• [WHAT YOU HAVE TO DO]: For each line of the data below that holds "dropdown", copy the line.

Stored items:
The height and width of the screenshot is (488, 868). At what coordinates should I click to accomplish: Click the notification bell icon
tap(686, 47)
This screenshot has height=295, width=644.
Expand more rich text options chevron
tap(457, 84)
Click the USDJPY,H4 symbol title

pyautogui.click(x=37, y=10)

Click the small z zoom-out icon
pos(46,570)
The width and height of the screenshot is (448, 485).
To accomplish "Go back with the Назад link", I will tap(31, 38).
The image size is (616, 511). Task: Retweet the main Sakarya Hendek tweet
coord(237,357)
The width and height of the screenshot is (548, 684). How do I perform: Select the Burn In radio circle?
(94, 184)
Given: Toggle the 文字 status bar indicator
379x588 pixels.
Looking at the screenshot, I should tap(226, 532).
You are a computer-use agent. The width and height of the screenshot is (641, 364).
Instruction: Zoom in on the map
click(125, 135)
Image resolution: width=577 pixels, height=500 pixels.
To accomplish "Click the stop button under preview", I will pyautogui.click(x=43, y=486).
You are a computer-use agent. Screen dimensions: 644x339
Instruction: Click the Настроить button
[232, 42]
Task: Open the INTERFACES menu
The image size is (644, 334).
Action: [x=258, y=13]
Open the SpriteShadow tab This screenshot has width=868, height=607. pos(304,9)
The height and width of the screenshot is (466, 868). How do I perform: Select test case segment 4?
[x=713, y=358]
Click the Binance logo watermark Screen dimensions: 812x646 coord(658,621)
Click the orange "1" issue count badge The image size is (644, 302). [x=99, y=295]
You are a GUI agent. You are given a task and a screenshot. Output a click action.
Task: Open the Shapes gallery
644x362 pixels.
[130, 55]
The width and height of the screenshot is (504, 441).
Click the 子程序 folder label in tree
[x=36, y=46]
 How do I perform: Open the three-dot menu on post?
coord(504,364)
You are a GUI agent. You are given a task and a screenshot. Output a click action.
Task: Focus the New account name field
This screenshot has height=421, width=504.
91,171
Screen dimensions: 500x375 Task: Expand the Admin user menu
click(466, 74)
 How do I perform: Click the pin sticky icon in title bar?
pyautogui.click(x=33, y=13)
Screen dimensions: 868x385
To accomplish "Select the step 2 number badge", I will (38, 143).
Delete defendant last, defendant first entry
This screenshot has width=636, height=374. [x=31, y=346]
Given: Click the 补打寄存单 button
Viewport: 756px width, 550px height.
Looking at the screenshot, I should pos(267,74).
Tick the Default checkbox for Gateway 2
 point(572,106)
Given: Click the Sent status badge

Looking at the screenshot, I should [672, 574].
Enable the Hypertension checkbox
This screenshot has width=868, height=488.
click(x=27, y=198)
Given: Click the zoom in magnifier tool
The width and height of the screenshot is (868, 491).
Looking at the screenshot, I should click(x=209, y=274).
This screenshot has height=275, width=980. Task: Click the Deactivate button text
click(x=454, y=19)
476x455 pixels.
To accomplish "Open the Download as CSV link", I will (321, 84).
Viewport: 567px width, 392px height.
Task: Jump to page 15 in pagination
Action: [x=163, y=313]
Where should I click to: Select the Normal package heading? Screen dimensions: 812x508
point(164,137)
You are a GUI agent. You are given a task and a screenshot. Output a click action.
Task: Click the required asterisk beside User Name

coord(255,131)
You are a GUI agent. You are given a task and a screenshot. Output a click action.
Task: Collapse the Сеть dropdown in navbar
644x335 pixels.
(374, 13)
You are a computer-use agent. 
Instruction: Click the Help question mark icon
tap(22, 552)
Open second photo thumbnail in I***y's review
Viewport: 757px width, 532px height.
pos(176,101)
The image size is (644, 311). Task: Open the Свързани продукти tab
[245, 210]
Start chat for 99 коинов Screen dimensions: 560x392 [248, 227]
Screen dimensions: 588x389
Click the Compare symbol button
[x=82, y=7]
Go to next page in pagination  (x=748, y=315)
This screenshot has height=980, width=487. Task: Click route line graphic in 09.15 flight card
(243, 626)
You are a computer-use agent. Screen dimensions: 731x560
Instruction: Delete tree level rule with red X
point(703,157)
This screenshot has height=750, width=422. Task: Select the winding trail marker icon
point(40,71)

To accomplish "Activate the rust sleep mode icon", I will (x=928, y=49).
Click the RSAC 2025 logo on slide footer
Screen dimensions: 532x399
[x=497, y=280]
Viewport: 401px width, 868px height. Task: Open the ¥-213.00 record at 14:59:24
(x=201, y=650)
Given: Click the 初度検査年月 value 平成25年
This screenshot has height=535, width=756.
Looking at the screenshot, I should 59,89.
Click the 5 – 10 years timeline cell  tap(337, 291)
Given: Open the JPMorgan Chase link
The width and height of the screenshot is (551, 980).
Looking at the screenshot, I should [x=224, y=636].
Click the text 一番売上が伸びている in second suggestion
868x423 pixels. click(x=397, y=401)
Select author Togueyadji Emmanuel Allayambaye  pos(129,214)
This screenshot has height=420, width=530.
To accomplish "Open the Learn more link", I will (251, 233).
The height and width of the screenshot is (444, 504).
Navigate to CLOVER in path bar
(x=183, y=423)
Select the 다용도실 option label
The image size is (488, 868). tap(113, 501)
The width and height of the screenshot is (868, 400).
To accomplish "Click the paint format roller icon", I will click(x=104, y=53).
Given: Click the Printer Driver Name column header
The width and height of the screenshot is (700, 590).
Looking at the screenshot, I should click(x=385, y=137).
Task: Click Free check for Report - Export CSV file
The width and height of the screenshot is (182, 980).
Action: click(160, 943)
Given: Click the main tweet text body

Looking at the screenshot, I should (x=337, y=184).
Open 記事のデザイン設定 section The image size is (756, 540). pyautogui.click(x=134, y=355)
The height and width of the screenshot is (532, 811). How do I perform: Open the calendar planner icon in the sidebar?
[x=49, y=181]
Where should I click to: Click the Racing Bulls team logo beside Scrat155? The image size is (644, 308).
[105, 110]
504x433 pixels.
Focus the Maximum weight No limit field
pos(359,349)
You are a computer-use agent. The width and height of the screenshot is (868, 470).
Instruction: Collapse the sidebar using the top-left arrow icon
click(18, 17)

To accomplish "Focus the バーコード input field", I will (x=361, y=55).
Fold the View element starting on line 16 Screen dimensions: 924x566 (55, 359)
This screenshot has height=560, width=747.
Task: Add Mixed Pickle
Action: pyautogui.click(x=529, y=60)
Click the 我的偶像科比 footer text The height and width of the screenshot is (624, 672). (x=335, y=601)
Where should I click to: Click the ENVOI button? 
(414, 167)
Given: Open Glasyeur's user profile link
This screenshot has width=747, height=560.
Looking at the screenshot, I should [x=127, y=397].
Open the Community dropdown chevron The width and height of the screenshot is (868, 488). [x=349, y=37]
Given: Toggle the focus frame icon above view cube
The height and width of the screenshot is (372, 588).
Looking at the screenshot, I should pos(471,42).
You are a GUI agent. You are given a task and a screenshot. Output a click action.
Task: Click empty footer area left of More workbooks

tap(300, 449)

• [TASK RESULT]:
Task: Collapse the Сеть dropdown in navbar
Open the Community dropdown chevron The width and height of the screenshot is (868, 488). [x=349, y=37]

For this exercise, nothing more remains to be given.